START Working data
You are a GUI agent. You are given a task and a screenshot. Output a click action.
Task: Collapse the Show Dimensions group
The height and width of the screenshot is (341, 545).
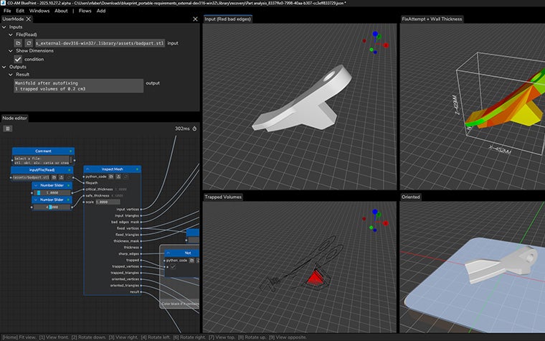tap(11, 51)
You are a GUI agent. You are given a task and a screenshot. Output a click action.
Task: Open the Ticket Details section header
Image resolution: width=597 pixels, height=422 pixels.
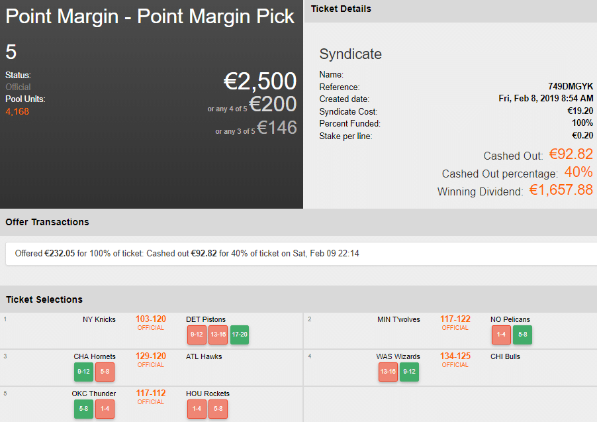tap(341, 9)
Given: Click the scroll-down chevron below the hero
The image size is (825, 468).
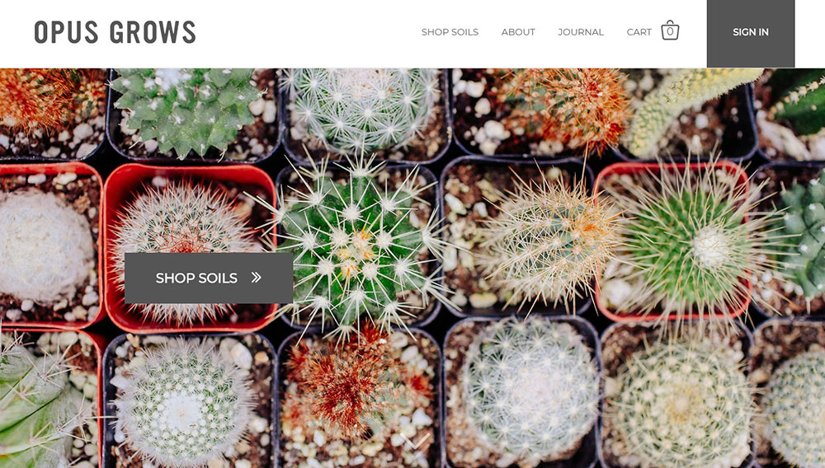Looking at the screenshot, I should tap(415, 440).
END Working data
◆ **Your objective**: Your task is to set down exactly the lines that run from the line holding "Task: Collapse the Show Dimensions group" through the close of the entries, including both ends. Pictures stay out.

◆ **Answer area**:
Task: Collapse the Show Dimensions group
The height and width of the screenshot is (341, 545).
tap(11, 51)
You are a GUI agent. You are given a task and a screenshot. Output a click action.
Task: Open the Ticket Details section header
Image resolution: width=597 pixels, height=422 pixels.
tap(341, 9)
Given: Click the scroll-down chevron below the hero
The image size is (825, 468).
Looking at the screenshot, I should tap(415, 440).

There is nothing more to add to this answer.